Is there a way to launch a single RASA Core Server(Host Rest API) and access multiple dialogue\NLU models from the same RASA Core Server?.
I have gotten to this from the docs.
python -m rasa_core.run --enable_api -d C:/workfolder/luma-nlp/rasa-poc/project-models/aws-vm-stop-restart-terminate/dialogue -u C:/workfolder/luma-nlp/rasa-poc/project-models/aws-vm-stop-restart-terminate/default/model_20181018-165254 --endpoints endpoints.yml
But this launches a server specific to unique NLU and Dialogue model. But my requirement is to be able to launch a single RASA Core server and be able to access different NLU and dialogue models using HTTP Rest calls. Any help on this will help me get through something i’ve been trying for a week continuously. Even if you have any suggestions to go about solving this problem don’t hesitate to point me in that direction.

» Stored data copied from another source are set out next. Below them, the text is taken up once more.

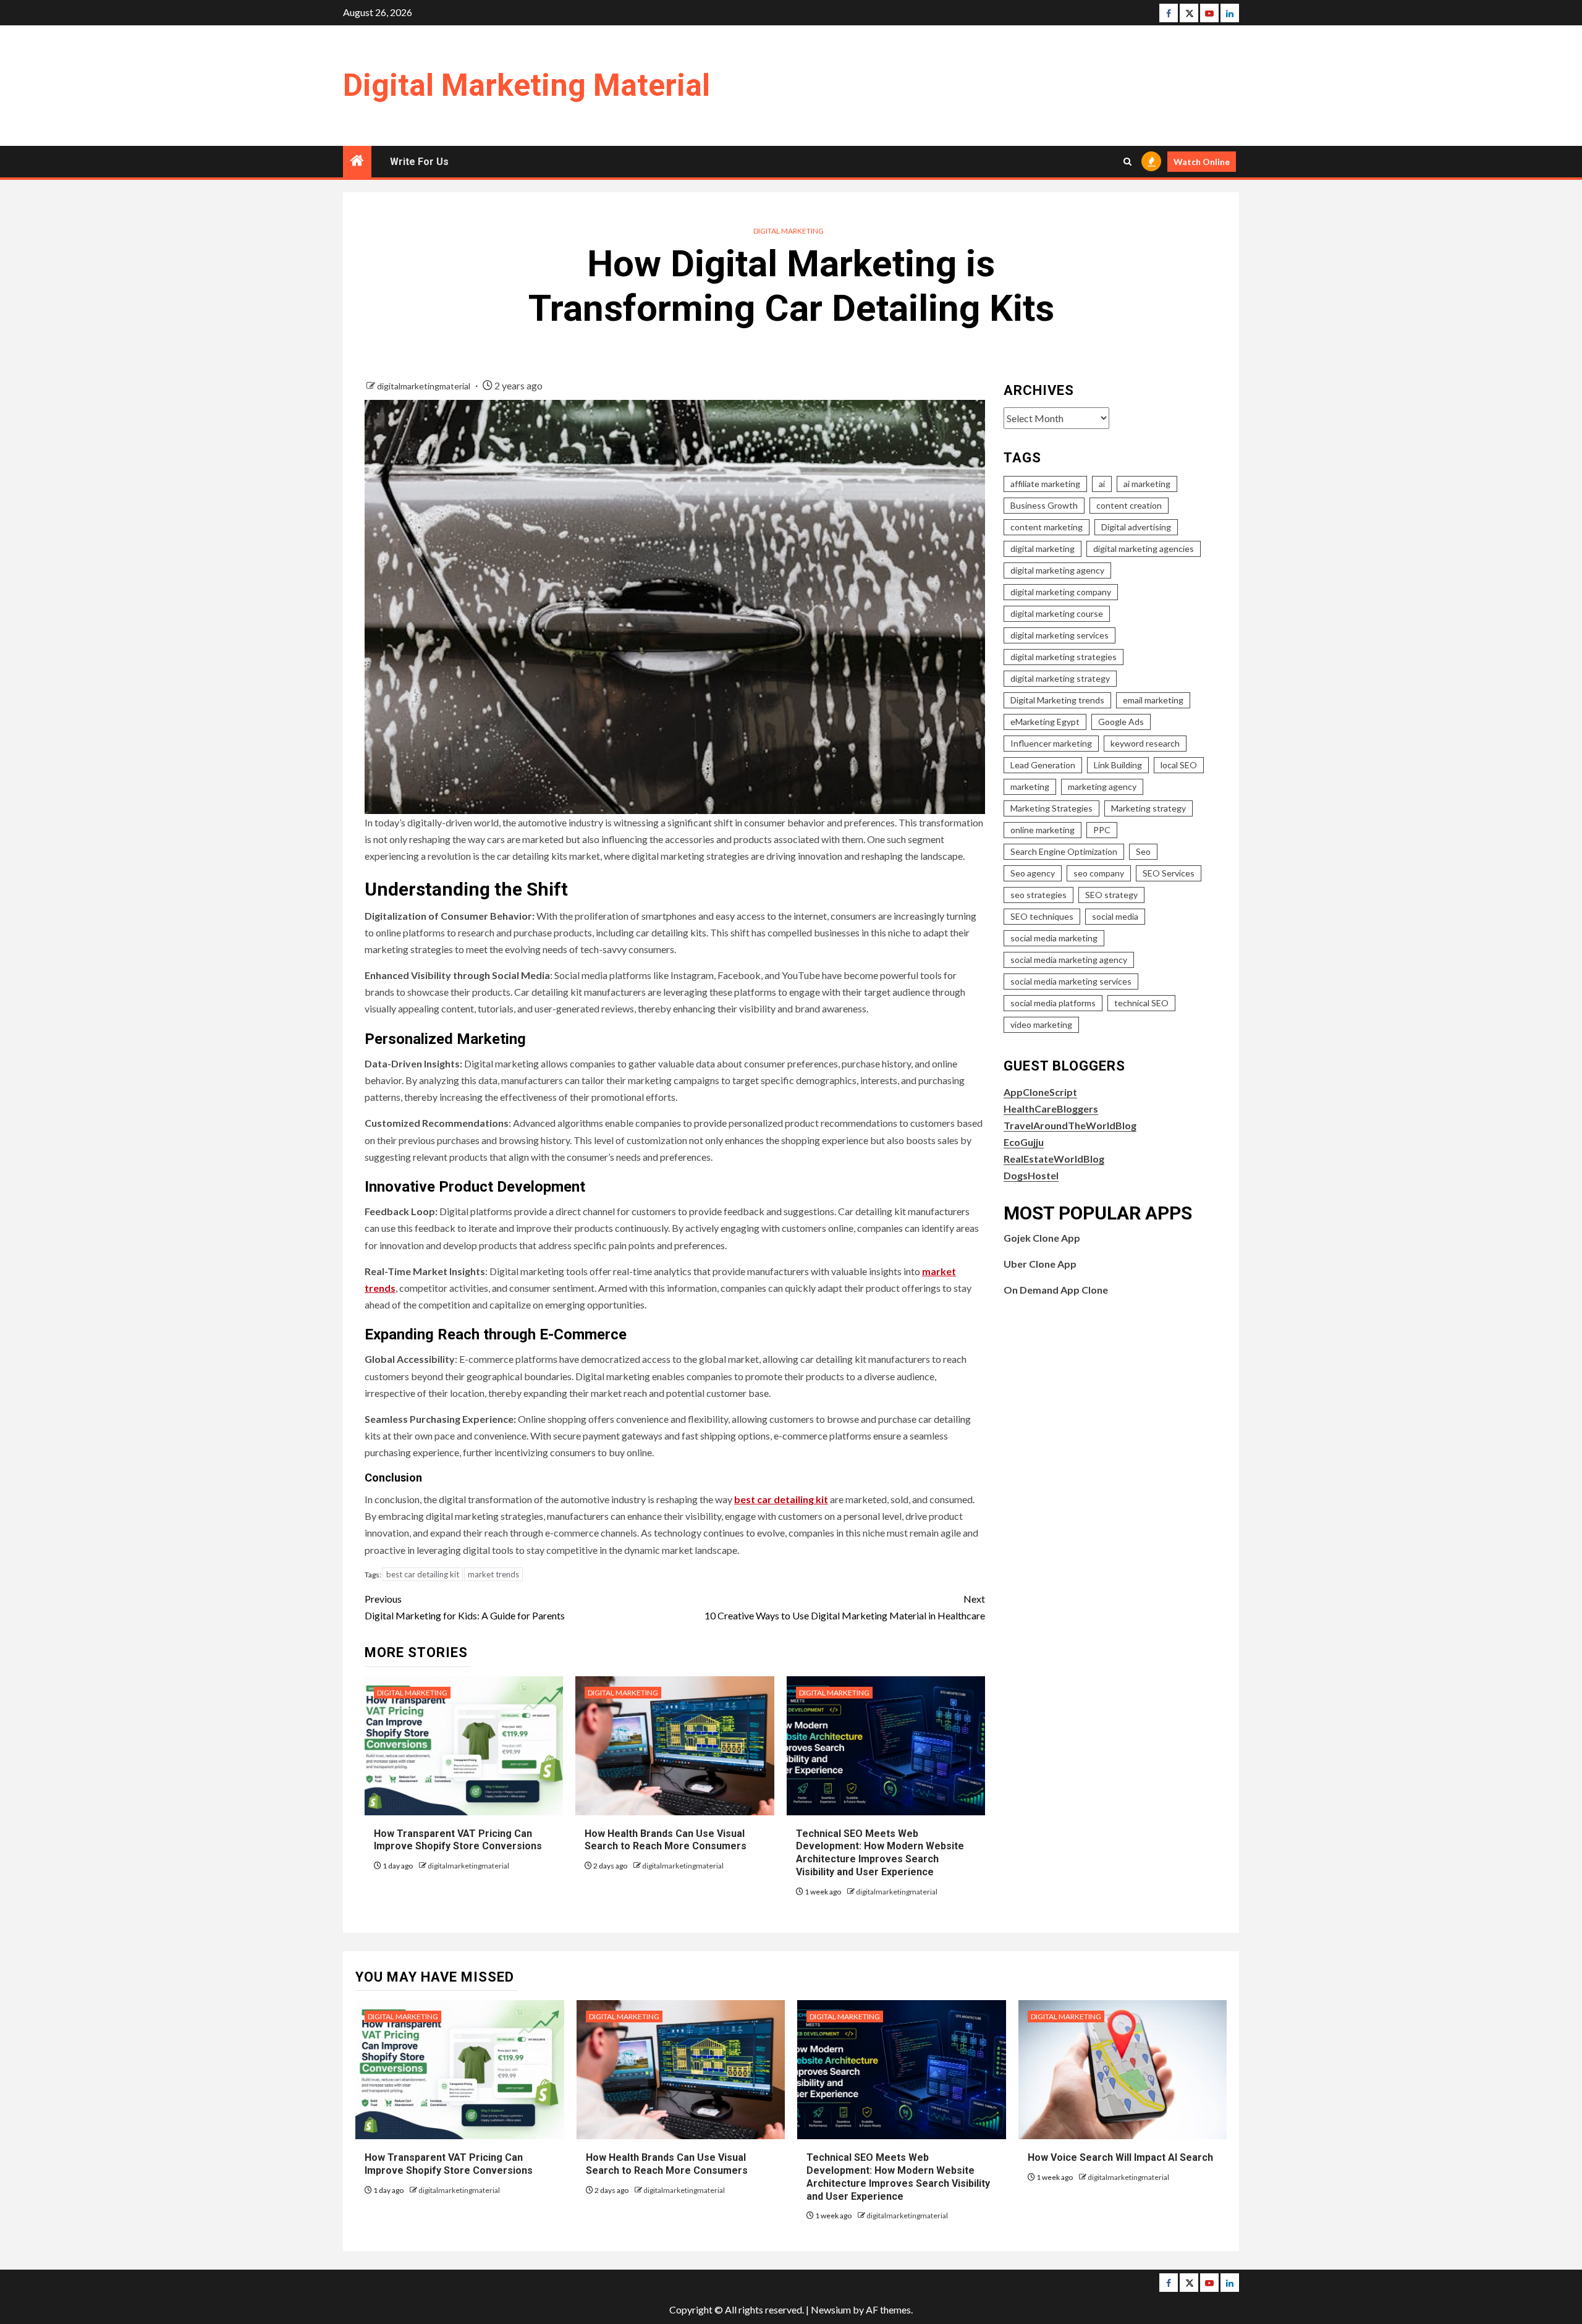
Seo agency (1032, 873)
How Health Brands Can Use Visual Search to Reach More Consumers (666, 1840)
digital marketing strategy (1060, 678)
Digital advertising (1136, 527)
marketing (1029, 786)
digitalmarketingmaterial (424, 386)
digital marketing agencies (1143, 548)
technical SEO (1141, 1003)
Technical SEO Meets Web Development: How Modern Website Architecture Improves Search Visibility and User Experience (880, 1853)
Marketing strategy (1148, 808)
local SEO (1179, 765)
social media (1115, 916)
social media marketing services (1071, 981)
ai (1102, 483)
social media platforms (1053, 1003)
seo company (1098, 873)
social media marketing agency (1068, 959)
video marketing (1041, 1024)
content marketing (1046, 527)
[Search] (1127, 162)
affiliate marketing (1045, 483)
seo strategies (1038, 894)
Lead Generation (1042, 765)
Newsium (831, 2309)
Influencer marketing (1051, 743)
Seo (1143, 851)
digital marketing (1042, 548)
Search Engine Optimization (1063, 851)
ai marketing (1146, 483)
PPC (1101, 830)
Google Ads (1121, 721)
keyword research (1145, 743)
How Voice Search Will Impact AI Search (1120, 2157)
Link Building (1118, 765)
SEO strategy (1111, 894)
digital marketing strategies (1063, 656)
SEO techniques (1041, 916)
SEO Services (1169, 873)
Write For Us (419, 162)
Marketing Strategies (1051, 808)
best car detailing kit (422, 1574)
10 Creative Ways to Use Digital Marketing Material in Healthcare (844, 1607)
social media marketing (1054, 938)
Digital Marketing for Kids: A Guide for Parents (465, 1607)
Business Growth (1044, 505)
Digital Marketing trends (1057, 700)
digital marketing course (1056, 613)
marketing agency (1102, 786)
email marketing (1153, 700)
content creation (1129, 505)
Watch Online (1202, 161)
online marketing (1042, 830)
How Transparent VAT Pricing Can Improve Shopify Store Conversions (459, 1840)
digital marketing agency (1057, 570)
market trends (493, 1574)
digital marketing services (1059, 635)
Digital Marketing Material (526, 85)
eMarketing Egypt (1045, 721)
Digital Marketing (788, 230)
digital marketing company (1060, 592)
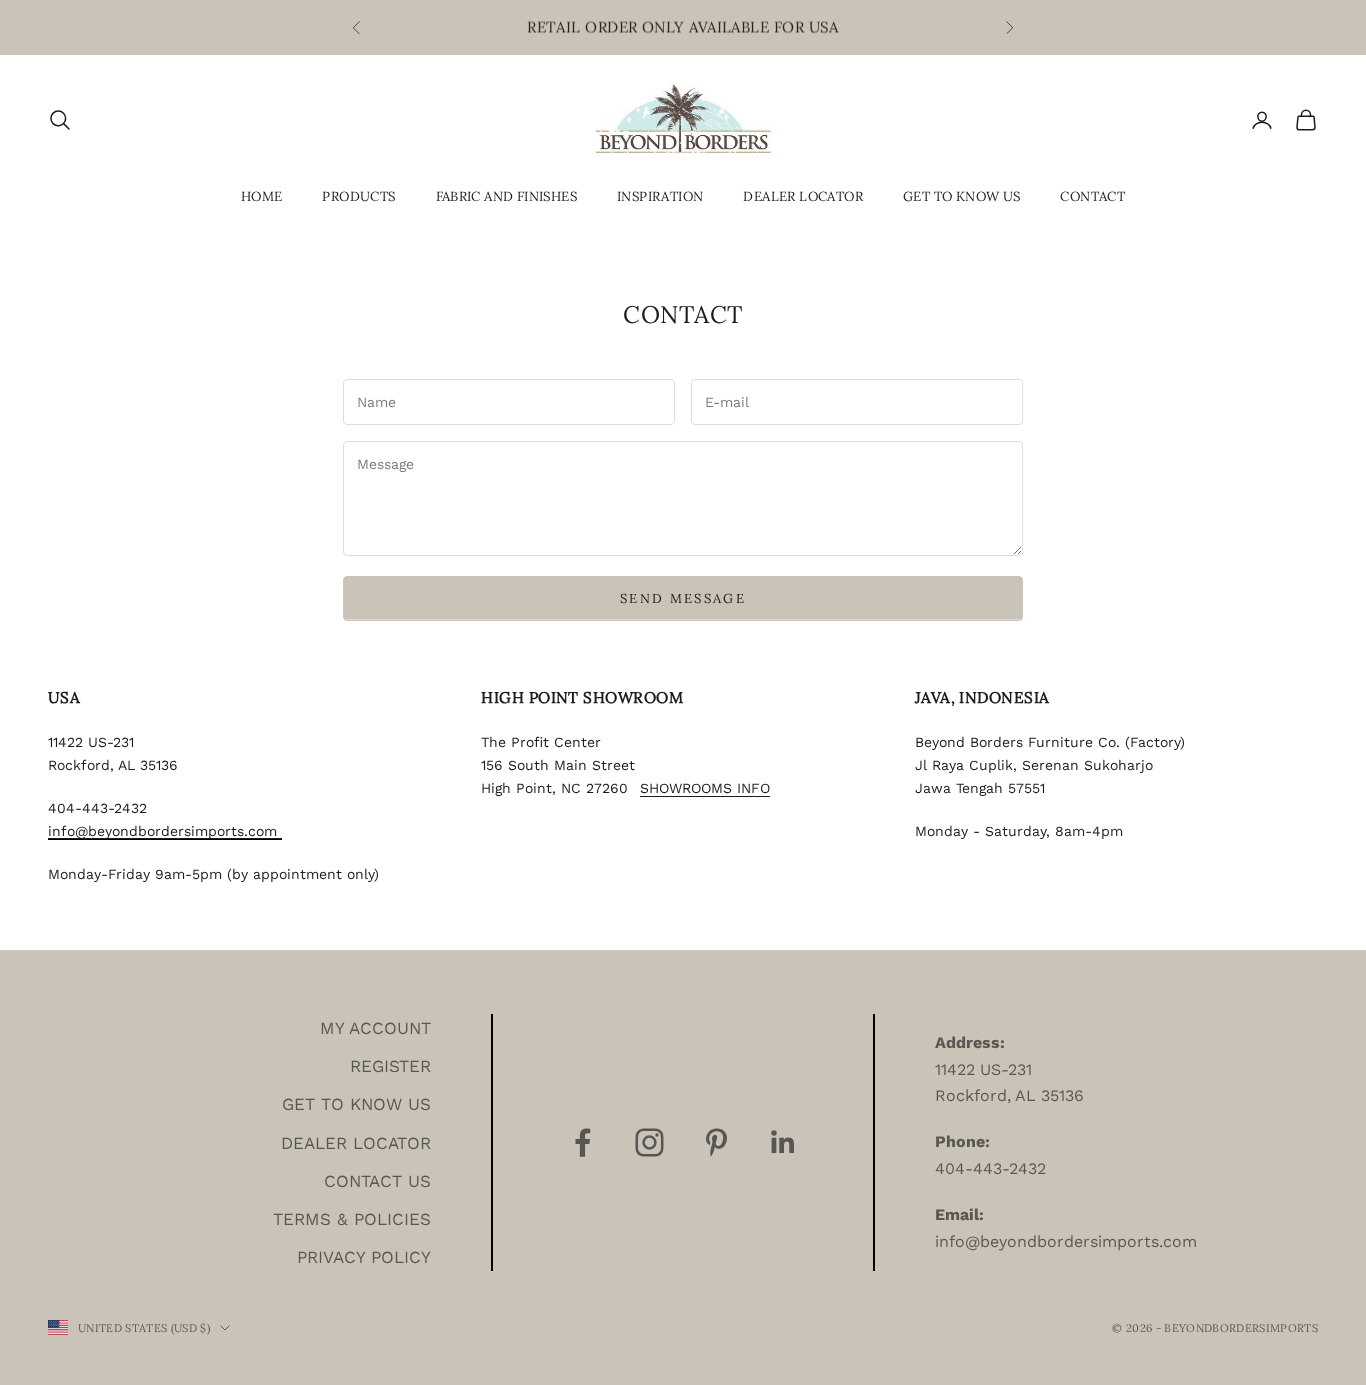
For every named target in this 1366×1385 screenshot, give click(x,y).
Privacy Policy (364, 1257)
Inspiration (660, 196)
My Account (375, 1028)
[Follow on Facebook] (582, 1142)
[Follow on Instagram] (649, 1142)
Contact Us (377, 1181)
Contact (1092, 196)
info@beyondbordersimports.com (165, 831)
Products (358, 196)
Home (262, 196)
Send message (683, 598)
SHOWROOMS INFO (705, 788)
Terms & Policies (352, 1219)
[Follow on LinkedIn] (783, 1142)
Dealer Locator (803, 196)
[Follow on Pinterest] (716, 1142)
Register (390, 1066)
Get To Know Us (962, 196)
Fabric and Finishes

rasa_core.run starts up a new server and loads the model in memory to serve predictions. If you work with large models typically with deep learning that’s the case, you will run into out of memory issues. Frankly i don’t agree with the multi model approach on rasa nlu either. with large models typical with a vector set of around 500mb to 1gb, loading more than one of them in the memory of a single machine given how the cloud infrastructure is built will run up unneccessary cost. infact i would rather work with containers with limited memory and start as many rasa server as i would want.
What you are looking for i suppose is providing a hosted service for different business on your own infrastructure for their own bots, i would address it with a containerisation approach instead. You are more dynamic working pods than putting different models in memory of a single server
so if I put different projects in different containers, how do I serve that application in a single port of the server, I found some articles on HTTP reverse proxy methods using Nginx. Is that possible in my case?
I may have several projects and several models to serve